(Saved data entries)
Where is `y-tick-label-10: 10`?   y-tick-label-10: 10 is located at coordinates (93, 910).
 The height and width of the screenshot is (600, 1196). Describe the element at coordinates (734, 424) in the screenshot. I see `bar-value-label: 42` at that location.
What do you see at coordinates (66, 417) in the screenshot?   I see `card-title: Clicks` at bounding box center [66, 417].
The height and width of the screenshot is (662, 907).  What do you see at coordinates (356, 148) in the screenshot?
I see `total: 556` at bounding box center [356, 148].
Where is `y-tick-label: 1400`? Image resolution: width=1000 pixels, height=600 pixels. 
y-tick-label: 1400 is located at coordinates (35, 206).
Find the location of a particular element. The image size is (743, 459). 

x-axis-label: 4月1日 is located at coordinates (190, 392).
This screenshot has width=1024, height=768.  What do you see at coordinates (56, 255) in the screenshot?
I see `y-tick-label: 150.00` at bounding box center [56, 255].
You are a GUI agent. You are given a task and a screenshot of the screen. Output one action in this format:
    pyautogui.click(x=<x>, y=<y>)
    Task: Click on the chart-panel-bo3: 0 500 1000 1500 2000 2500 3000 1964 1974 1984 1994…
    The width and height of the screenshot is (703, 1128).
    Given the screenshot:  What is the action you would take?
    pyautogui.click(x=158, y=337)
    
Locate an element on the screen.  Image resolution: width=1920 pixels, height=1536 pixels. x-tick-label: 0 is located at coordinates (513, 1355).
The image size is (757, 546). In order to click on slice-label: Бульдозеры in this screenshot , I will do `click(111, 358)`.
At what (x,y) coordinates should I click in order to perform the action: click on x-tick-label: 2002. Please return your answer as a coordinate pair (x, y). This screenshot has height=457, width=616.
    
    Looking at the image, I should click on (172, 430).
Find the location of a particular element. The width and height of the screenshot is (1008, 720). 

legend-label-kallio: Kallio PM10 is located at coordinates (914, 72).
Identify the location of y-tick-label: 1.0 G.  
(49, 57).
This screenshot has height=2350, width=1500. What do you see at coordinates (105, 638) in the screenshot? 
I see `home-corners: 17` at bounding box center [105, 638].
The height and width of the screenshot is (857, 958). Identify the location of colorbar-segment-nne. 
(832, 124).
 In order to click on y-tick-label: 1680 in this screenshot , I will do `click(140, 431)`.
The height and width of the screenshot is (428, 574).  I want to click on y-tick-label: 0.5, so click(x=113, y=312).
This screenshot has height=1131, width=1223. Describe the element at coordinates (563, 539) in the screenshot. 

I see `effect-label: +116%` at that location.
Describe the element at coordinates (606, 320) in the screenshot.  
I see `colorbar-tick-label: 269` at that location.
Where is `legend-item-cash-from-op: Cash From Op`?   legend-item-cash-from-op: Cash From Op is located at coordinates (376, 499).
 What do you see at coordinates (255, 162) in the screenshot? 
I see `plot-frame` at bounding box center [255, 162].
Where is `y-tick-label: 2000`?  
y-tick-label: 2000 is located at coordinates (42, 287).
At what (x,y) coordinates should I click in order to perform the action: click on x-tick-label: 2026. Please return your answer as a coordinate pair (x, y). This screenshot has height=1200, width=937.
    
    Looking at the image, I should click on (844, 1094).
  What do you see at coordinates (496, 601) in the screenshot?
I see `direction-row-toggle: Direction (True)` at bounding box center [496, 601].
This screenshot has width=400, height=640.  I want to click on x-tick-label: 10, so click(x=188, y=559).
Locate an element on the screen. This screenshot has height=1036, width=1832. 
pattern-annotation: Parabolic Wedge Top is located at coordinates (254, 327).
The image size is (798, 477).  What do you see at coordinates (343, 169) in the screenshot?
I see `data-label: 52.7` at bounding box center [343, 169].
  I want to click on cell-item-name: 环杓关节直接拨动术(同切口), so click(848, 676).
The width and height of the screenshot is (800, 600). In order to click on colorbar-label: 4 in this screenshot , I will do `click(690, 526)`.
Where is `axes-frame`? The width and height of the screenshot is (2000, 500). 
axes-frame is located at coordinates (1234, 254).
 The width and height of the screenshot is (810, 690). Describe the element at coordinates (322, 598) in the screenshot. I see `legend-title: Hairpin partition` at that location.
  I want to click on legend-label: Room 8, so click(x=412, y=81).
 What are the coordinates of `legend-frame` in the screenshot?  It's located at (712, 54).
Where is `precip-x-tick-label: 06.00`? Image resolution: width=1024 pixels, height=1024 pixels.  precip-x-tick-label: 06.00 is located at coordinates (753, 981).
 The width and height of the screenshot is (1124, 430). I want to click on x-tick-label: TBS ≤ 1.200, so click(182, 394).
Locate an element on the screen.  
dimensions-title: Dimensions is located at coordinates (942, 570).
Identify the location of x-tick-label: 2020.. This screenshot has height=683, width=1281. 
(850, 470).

* _Task goal_: Copy the data from the line with "is (2000, 500)." up to and including the line with "What are the".

* _Reply to the task_:
Where is `axes-frame`? The width and height of the screenshot is (2000, 500). 
axes-frame is located at coordinates (1234, 254).
 The width and height of the screenshot is (810, 690). Describe the element at coordinates (322, 598) in the screenshot. I see `legend-title: Hairpin partition` at that location.
  I want to click on legend-label: Room 8, so click(x=412, y=81).
 What are the coordinates of `legend-frame` in the screenshot?  It's located at (712, 54).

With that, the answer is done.